14. Niet is gebleken dat in de bezwaarfase een toereikende machtiging is overlegd. De heffingsambtenaar heeft eiser wel twee keer in de gelegenheid gesteld om dit gebrek te herstellen. Het bezwaar is daarom terecht niet-ontvankelijk verklaard.
Immateriële schadevergoeding
15. Eiseres heeft verzocht om vergoeding van immateriële schade wegens overschrijding van de redelijke termijn.
16. Voor de duur van een bezwaar- en beroepsprocedure wordt een periode van in totaal 2 jaar doorgaans als redelijke termijn gezien, waarvan 6 maanden voor bezwaar en 18 maanden voor beroep. Er kunnen bijzondere omstandigheden zijn om daarvan af te wijken.
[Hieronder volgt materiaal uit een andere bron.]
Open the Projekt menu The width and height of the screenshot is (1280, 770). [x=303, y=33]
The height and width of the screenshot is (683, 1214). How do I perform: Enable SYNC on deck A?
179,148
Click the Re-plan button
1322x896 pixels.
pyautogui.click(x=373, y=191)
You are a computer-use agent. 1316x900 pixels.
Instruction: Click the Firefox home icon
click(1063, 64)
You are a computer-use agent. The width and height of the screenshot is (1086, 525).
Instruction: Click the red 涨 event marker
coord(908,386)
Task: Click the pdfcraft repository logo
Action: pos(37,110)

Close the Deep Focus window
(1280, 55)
Onder verwijzing naar rechtsoverweging 15 tot en met 22 van de uitspraak van deze rechtbank van 20 november 2023 [1] stelt de rechtbank vast dat de hoeveelheid zaken van de gemachtigde van eiseres en de momenten waarop hij beschikbaar is voor zittingen niet op elkaar aansluiten. Veel zaken kunnen niet of niet tijdig op zitting worden behandeld, omdat hij geen ruimte heeft in zijn agenda. De handelswijze van de gemachtigde van eiseres leidt noodzakelijkerwijs tot het oplopen van de duur van de behandeling van de door hem ingestelde beroepen en daarmee tot het overschrijden van de redelijke termijn. Deze handelswijze kan eiseres worden toegerekend. Gelet op het grote aantal door de gemachtigde van eiseres ingediende beroepen, afgezet tegen zijn beperkte beschikbaarheid voor zittingen is de rechtbank van oordeel dat de redelijke termijn moet worden verlengd met 12 maanden.
17. Tussen de ontvangst van het bezwaarschrift (9 maart 2022) en de dag van deze uitspraak zit naar boven afgerond, 2 jaar en 5 maanden. Dit leidt tot de conclusie dat in dit geval de redelijke termijn van 3 jaar niet is verstreken en dat het verzoek om schadevergoeding wordt afgewezen.

Conclusie en gevolgen

18. Het beroep is ongegrond en daarom blijft de uitspraak op bezwaar in stand. Het verzoek om schadevergoeding vanwege overschrijding van de redelijke termijn wordt afgewezen. Voor een proceskostenvergoeding bestaat geen aanleiding. Eiseres krijgt ook het griffierecht niet terug.
Deze uitspraak is gedaan door mr. J. Wolbrink, rechter, in aanwezigheid van
P.W. Hogenbirk, griffier. De uitspraak is uitgesproken in het openbaar op 15 juli 2024.
griffier
rechter
Een afschrift van deze uitspraak is verzonden aan partijen op:

Informatie over hoger beroep

Een partij die het niet eens is met deze uitspraak, kan een hogerberoepschrift sturen naar het gerechtshof Arnhem-Leeuwarden waarin wordt uitgelegd waarom deze partij het niet eens is met deze uitspraak. Het hogerberoepschrift moet worden ingediend binnen zes weken na de dag waarop deze uitspraak is verzonden.
Digitaal beroep instellen kan via “Formulieren en inloggen” op www.rechtspraak.nl. Hoger beroep instellen kan eventueel ook nog steeds door verzending van een brief aan het gerechtshof Arnhem-Leeuwarden (belastingkamer), Locatie Arnhem, Postbus 9030, 6800 EM Arnhem.
Kan de indiener de behandeling van het hoger beroep niet afwachten, omdat de zaak spoed heeft, dan kan de indiener de voorzieningenrechter van het gerechtshof Arnhem-Leeuwarden vragen om een voorlopige voorziening (een tijdelijke maatregel) te treffen.